Part of this immaterial discourse has been generated on the Irish side of the water. Which brings me to Newton Emerson’s piece in the Irish Times yesterday:

The mistake Dublin appears to have made is in not sufficiently distinguishing between a weak British position and a weak British government.

Having London over a barrel, both in the structure of the negotiations and in the UK’s need for a future EU partnership, might create a temptation to drive a hard bargain.

However, a strong British government was always going to be necessary to deliver its side of the bargain.

That is why UK prime minister Theresa May called a general election in June 2017. She knew it would take far more than her working majority of 16 to get any likely EU offer through parliament.

When the election returned the Conservatives as a minority government, dependent on the DUP, the window of what was possible narrowed dramatically and obviously.

Yet Varadkar, who became Taoiseach one week later, quickly moved the Republic to a more assertive Brexit position, which he and Coveney have stuck to ever since. [Emphasis added]

It might all be okay in the end.
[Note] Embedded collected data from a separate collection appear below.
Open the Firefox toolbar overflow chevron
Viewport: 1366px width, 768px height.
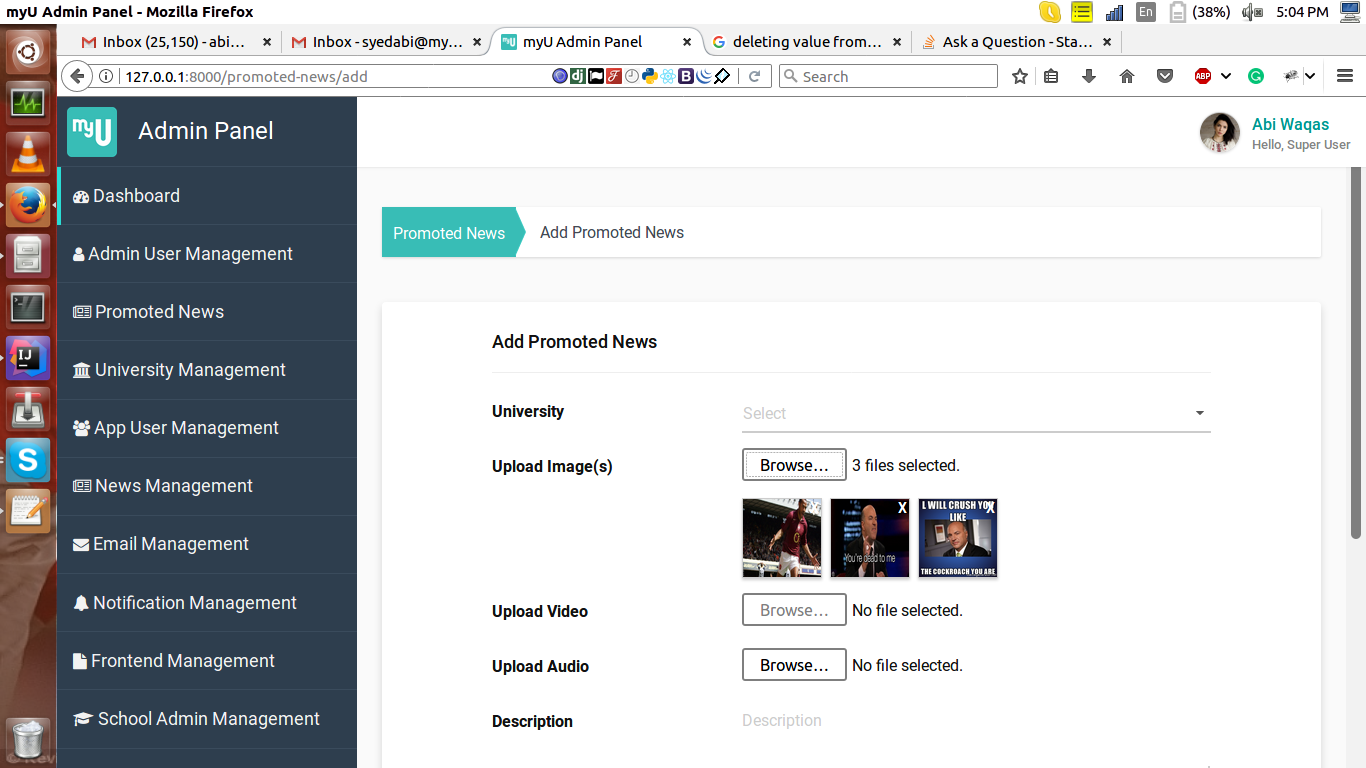1309,76
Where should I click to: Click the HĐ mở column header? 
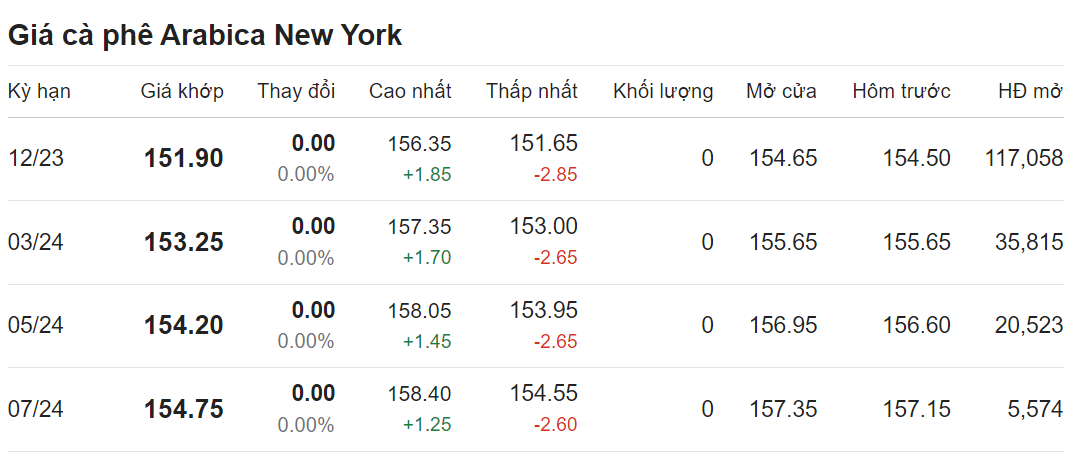pyautogui.click(x=1030, y=91)
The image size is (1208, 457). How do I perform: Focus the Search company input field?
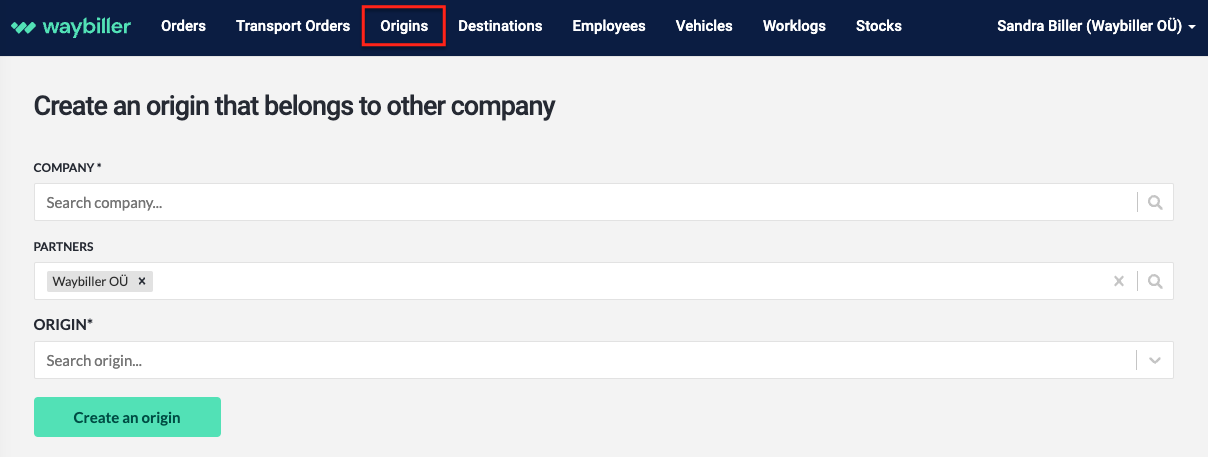[x=580, y=202]
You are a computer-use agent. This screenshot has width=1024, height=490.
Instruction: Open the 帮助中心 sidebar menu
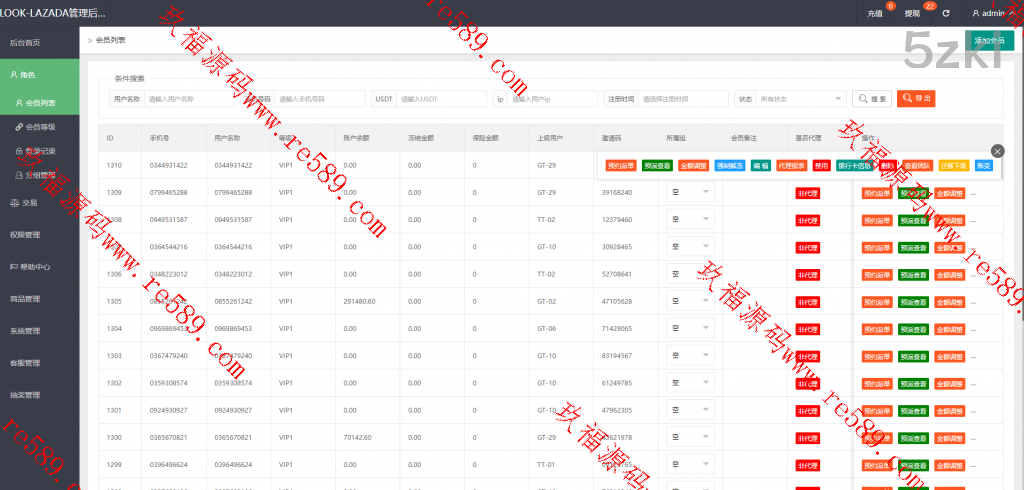click(x=30, y=267)
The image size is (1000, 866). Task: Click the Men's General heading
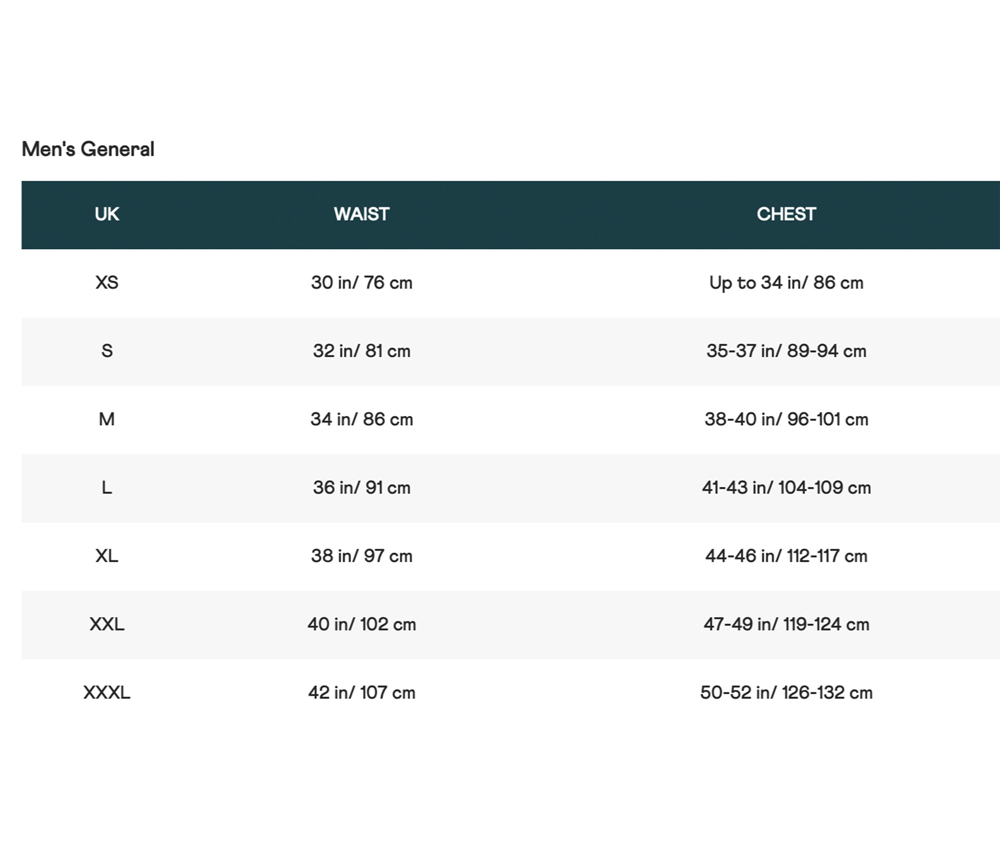[x=88, y=149]
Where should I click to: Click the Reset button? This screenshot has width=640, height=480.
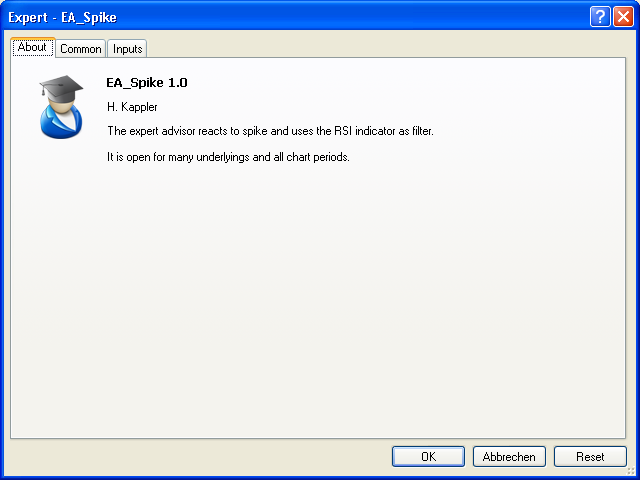pos(590,456)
No one (including the DUP) wants a hard border. No one, including the EU, wants significant barriers to trade. And no one, least of all the Republic’s government, wants a border down the Irish Sea.

The British are by no means the only ones to fail to articulate what they wanted from Brexit. But the failure to meet somewhere in the functional middle is what threatens to drag us all back into dark uncertainties.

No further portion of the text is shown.